§ **Data shown**:
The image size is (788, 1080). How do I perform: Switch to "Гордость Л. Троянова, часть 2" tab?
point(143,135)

==

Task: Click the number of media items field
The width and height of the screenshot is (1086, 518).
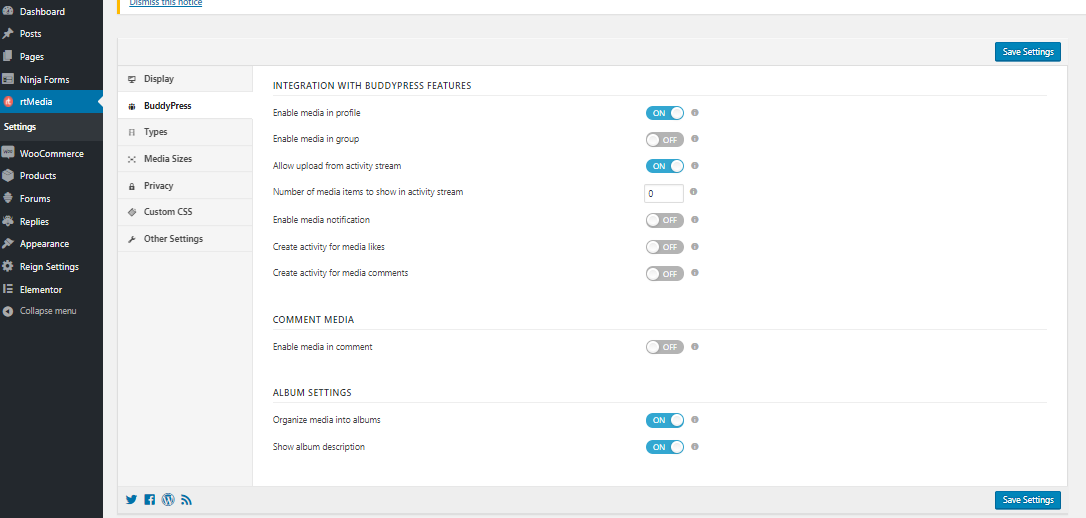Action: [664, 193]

==

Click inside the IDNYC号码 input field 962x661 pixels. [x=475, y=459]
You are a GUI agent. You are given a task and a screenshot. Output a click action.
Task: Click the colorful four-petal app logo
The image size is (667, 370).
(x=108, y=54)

§ **Work required**: Please quote the entries from the line with "The image size is (788, 1080)." to the line with "point(143,135)", keeping every character as it stands.

§ **Solved problem**:
The image size is (788, 1080). How do I perform: Switch to "Гордость Л. Троянова, часть 2" tab?
point(143,135)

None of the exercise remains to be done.